> I find this dubious
I agree. In both cases a continuously varying voltage is driving speaker cone deflection. If the voltages of two different signals vary in precisely the same way, the cone will deflect to exactly the same degree and the resulting pressure wave will generate the same resonant response from any surface it encounters. When properly implemented, today's high-end, esoteric ADC and DAC converters have insane bandwidth, frequency response and fidelity far exceeding these requirements.

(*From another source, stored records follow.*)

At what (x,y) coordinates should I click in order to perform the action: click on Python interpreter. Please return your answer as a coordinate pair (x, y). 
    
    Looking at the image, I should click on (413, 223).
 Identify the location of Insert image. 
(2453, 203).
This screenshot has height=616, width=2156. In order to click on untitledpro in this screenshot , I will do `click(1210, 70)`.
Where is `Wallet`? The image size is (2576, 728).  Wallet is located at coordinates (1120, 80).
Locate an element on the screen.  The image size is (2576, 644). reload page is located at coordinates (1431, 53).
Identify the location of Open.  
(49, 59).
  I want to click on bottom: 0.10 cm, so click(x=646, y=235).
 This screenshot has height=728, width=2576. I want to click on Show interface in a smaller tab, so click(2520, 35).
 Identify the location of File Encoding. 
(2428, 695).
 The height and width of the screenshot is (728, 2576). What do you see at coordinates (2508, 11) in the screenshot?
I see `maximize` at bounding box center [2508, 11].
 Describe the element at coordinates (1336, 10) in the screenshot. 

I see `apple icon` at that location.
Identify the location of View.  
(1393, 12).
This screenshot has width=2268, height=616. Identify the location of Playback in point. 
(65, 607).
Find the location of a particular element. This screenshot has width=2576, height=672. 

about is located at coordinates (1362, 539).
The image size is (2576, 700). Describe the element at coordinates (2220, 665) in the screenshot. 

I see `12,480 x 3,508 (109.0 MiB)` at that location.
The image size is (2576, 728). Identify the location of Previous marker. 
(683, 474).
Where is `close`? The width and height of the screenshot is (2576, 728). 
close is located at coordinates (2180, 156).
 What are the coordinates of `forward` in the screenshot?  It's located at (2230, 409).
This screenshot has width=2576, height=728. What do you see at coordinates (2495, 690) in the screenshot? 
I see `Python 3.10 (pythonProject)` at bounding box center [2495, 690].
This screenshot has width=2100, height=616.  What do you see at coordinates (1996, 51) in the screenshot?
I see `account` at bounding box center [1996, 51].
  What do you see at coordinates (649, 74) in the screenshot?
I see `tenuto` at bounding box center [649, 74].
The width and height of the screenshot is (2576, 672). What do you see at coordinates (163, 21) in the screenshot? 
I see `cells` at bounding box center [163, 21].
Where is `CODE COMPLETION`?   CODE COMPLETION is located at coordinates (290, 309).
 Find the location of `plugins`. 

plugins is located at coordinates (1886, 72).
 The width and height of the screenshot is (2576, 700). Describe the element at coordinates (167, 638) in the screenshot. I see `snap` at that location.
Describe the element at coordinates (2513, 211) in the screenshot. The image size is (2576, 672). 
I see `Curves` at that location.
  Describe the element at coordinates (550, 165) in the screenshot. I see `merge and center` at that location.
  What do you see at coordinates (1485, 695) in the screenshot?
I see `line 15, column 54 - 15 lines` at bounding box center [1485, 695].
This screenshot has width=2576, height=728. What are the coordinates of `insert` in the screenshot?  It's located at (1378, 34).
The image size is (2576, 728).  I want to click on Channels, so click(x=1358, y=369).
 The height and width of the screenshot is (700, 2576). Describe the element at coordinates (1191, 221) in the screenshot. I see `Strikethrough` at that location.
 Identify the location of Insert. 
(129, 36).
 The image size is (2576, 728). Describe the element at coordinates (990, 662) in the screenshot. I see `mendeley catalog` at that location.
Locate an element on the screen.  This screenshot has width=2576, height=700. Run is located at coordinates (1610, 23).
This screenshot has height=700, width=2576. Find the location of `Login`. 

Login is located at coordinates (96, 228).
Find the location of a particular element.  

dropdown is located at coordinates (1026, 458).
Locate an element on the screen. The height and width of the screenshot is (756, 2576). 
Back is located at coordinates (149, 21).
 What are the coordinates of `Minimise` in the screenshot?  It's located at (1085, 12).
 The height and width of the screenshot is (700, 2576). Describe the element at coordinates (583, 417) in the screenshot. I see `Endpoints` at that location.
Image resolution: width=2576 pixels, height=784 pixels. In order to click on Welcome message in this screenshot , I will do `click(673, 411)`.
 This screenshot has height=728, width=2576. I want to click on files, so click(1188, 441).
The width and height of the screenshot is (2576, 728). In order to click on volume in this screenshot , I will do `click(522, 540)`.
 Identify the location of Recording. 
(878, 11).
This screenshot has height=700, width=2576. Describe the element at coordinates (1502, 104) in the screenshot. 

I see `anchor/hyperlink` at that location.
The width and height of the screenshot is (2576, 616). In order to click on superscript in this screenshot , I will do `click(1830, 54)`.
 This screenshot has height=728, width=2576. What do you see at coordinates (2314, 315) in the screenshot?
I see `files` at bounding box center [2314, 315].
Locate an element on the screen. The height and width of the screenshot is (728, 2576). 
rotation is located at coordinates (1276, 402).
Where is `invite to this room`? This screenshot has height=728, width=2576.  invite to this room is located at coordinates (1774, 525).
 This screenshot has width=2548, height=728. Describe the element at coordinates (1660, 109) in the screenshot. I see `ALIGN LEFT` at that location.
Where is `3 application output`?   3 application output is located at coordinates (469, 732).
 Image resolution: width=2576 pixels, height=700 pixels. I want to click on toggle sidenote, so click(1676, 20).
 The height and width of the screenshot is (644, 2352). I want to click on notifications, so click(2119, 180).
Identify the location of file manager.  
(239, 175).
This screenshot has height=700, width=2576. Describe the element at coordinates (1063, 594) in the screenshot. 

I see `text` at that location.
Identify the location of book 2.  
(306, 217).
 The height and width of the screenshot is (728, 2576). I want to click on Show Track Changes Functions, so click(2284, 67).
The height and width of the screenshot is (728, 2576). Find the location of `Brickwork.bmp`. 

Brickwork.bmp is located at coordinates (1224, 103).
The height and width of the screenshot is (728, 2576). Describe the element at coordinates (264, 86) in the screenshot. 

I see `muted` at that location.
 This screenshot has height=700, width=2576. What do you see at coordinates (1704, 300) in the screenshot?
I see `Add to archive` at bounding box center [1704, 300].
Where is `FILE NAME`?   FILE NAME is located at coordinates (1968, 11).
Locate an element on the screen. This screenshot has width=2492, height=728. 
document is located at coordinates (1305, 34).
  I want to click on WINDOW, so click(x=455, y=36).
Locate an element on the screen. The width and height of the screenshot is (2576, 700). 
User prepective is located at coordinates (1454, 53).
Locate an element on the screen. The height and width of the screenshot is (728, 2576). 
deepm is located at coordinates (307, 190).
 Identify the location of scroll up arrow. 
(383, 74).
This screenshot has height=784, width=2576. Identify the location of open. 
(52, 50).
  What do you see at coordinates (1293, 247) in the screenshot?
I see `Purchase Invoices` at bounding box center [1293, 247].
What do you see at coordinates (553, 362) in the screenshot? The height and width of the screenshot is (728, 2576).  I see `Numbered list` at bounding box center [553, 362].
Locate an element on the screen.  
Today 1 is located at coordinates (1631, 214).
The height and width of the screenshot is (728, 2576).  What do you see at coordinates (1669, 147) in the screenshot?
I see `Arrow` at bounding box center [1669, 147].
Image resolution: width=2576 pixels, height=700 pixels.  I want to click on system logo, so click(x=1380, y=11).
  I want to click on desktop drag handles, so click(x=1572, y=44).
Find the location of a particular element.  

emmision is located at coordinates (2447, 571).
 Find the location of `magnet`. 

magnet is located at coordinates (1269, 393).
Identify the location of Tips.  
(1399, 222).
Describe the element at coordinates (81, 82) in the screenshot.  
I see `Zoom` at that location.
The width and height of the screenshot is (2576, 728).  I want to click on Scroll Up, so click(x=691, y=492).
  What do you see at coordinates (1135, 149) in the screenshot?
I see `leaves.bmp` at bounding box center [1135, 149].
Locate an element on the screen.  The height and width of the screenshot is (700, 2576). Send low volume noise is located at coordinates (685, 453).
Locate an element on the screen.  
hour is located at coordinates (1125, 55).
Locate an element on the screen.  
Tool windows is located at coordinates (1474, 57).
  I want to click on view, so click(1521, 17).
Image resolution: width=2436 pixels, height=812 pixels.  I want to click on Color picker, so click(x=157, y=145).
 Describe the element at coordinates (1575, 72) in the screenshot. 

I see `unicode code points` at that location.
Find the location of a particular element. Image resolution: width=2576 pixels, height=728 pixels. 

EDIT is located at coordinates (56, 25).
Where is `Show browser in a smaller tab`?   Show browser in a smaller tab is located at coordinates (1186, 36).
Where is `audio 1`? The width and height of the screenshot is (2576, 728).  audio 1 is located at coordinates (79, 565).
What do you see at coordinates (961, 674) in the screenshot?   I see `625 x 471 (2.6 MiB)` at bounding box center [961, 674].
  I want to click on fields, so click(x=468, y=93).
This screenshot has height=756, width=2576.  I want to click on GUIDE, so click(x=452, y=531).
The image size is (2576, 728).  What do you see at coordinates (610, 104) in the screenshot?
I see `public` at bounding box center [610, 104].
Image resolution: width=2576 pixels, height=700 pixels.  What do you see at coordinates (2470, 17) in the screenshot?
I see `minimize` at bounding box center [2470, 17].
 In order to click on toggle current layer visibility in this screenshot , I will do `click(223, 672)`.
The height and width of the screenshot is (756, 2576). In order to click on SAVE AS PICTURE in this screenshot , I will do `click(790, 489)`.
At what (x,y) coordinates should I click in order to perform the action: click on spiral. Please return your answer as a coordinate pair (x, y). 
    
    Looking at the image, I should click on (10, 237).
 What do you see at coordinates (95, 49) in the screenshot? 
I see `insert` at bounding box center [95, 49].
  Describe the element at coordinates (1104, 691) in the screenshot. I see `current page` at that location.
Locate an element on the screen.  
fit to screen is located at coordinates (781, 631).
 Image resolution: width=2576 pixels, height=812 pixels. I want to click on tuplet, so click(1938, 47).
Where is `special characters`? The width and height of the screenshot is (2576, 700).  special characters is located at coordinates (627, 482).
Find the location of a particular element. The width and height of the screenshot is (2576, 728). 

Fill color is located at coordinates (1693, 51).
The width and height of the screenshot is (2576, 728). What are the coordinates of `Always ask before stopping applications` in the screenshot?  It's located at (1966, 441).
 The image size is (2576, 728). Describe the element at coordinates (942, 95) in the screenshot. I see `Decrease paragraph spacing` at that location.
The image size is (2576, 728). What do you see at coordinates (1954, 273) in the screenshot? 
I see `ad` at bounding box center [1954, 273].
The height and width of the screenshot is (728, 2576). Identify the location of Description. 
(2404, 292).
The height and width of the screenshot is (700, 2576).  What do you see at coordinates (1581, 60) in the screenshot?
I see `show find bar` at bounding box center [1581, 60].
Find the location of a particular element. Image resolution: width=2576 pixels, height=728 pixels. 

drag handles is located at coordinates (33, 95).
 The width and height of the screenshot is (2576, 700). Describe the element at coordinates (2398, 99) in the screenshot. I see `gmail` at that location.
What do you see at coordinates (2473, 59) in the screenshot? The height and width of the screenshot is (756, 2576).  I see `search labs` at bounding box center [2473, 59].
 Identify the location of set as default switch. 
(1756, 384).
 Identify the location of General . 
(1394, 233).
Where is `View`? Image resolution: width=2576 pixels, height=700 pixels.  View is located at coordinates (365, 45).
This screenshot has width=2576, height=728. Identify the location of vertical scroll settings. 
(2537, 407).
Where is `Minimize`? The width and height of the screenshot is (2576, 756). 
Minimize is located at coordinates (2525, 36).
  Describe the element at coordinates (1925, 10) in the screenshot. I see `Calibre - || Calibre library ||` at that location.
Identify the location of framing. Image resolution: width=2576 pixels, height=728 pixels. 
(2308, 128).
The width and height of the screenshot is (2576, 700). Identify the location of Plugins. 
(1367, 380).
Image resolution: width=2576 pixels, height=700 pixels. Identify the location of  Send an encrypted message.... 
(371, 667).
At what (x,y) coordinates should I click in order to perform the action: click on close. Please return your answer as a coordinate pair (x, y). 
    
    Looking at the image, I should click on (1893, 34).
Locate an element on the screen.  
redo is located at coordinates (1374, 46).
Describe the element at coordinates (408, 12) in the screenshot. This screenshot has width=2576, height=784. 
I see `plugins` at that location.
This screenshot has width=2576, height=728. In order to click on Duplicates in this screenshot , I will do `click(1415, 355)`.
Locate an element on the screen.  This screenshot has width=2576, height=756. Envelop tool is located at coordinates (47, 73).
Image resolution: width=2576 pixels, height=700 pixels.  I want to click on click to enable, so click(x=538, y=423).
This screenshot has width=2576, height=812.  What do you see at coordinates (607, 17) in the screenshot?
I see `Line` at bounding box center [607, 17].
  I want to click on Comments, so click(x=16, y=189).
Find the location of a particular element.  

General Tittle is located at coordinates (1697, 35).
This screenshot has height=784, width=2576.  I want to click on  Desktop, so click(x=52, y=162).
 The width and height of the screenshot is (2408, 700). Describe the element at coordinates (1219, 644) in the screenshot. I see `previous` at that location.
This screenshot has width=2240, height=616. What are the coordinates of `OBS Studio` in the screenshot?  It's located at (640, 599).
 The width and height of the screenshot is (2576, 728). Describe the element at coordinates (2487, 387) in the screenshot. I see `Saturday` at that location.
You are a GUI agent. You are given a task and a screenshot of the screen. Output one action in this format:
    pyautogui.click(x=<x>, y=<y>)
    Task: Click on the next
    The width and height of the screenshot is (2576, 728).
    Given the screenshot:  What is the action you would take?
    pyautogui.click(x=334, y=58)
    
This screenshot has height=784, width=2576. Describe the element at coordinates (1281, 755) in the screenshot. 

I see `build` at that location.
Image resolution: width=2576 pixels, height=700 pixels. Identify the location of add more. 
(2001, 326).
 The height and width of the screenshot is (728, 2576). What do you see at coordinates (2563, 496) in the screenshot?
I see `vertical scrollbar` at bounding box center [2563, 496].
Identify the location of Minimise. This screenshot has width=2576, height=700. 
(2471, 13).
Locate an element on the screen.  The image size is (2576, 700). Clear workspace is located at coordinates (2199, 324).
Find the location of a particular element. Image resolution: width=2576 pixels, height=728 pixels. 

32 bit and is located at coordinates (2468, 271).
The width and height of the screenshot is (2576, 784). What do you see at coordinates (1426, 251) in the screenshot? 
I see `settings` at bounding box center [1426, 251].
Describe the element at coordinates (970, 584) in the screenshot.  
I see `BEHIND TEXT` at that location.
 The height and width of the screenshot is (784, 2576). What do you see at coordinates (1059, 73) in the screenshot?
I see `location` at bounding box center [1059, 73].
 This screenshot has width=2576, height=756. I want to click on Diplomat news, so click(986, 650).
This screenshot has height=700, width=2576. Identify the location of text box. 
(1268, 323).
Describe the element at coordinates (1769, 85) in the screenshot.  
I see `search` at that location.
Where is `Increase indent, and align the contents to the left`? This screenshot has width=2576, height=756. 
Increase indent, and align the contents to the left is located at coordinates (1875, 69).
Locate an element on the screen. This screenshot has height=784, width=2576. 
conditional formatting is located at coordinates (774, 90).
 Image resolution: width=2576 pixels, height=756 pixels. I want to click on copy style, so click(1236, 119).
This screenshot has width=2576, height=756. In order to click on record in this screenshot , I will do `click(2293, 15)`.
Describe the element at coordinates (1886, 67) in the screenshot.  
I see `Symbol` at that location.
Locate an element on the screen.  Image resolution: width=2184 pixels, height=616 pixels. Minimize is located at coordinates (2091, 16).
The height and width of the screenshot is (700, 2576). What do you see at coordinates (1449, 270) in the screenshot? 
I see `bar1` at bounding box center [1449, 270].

Some of the confusion comes from the fact that back when consumer audio transitioned to digital and these production workflows were new, some early digital recordings were incorrectly engineered or mastered creating artifacts such as aliasing which critical listeners could hear. Some people assumed the artifacts they heard were innate to all digital audio instead of just incorrect implementation of a new technology. Even today, it's possible to screw up the fidelity of a digital master but it's rarely an issue because workflows are standardized and modern tooling has default presets based on well-validated audio science (for example: https://en.wikipedia.org/wiki/Noise_shaping#Dithering). But even in the analog era it was always a truism in audio and video engineering that "there are infinite ways to screw up a signal but only a few ways to preserve it." And it remains true today. To me, one of the best things about modern digital tooling is it's much easier to verify correctness in the signal chain.